Conquer Your Debt with the Snowball Strategy

by May 21, 2020Debt

Surely you’ve heard the classic joke that nothing in life is certain except for death and taxes. Well, so is the never-ending flow of loan statements, month after month. Whether you’re a student, a new grad or a practice owner, it can be utterly overwhelming.

Virtually all veterinary professionals have some form of debt, including student loans, practice loans, equipment loans, and maybe a line of credit.

In addition, they may have personal debt such as a mortgage, car loan(s) and credit card balances. 

Granted, there is “good debt” and “bad debt,” but how do you get it all paid off?

Over the next 5 weeks, we will discuss different strategies to eradicate debt. Even if you’re using income-driven repayment for your student loans, these strategies may be helpful for paying off consumer debt. Today, let’s tackle the debt snowball.

What is the debt snowball?

The snowball technique focuses on methodically paying off smaller debts first. It could be credit cards, loans from family, or veterinary bills.

With the debt snowball, you pay the smallest balance first, then the next largest, and so on and so forth, regardless of the interest rate. From small to medium to large. Like a snowball rolling down a hill, you build momentum with every debt you pay off.



It’s liberating to see the number of statements shrink over time. Slowly but surely, you can tackle larger debts with more confidence… and financial ammunition. 

Why more financial ammunition? Because the money you don’t have to use to repay the smallest loans, can now be redirected toward paying the larger debts.

How to get organized

  • To begin the debt-eradication process, place all of your statements on a table.
  • Let’s say you only have 3 debts (lucky you!).
  • Prioritize them from lowest amount to highest amount: debt A is the smallest balance, debt B is the middle balance, and debt C is the largest balance.
  • Do not worry about the interest rate.
  • Calculate how much you can allocate (total) each month to repay the three debts.
  • Plan on making the minimum payment for debts B and C.
  • Whatever money you have left after your minimum payments are paid, you allocate to pay debt A.

Once debt A is paid off, debt B becomes your next victim. Like a snowball getting larger as it rolls downhill, you now apply the payment from debt A (which has been paid off) toward debt B, in addition to its minimum payment. And the process continues.

How about an example?

Let’s assume you have 3 debts:

  • Debt A: $500 veterinary bill – minimum payment is $50
  • Debt B: $2,500 credit card debt – minimum payment is $63
  • Debt C: $7,000 car loan – minimum payment is $135 

Assume you can allocate a total of $700 to debt repayment each month.

In our example, in month 1, you would pay:

  • $63 toward the credit card debt.
  • $135 toward the car loan.
  • $500 toward the vet bill ($700 – $63 – $135 = $502).

So in one month, you’ve eliminated your smallest debt, debt A.

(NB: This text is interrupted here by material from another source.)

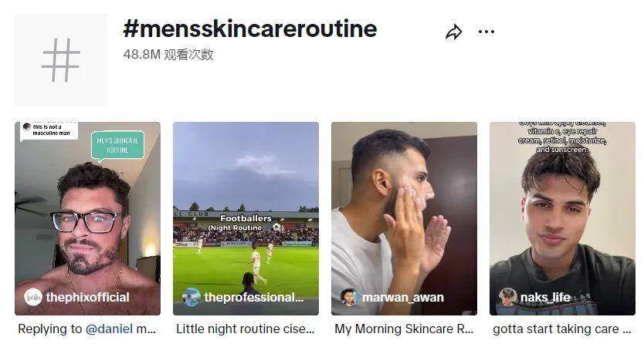The width and height of the screenshot is (644, 344).
Task: Click the thephixofficial username
Action: [87, 297]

Now go crazy, celebrate and buy yourself a large coffee with the extra $2!

This means that you can reallocate your funds to tackle debt B.

In month 2, you still have $700 to repay debts, but you don’t need the $50 minimum payment for the vet bill.

So in our example, in month 2, you would pay:

  • $135 toward the car loan (still pay the minimum amount required).
  • $565 toward the credit card debt ($700 – $135 = $565) instead of the $63 minimum payment.

Once debt B is paid off, then all $700 can go toward repaying the car loan (debt C).

To make it easier on you, there are many online calculators, such as this one:

The snowball method can be very encouraging if you consider debt as undefeatable. By systematically paying off small debts first, and rolling those payments over into the larger ones, you progressively increase the amount you can pay with each eliminated debt.

This technique helps build confidence. Slowly, over time, your debt seems more and more manageable, until you are debt free.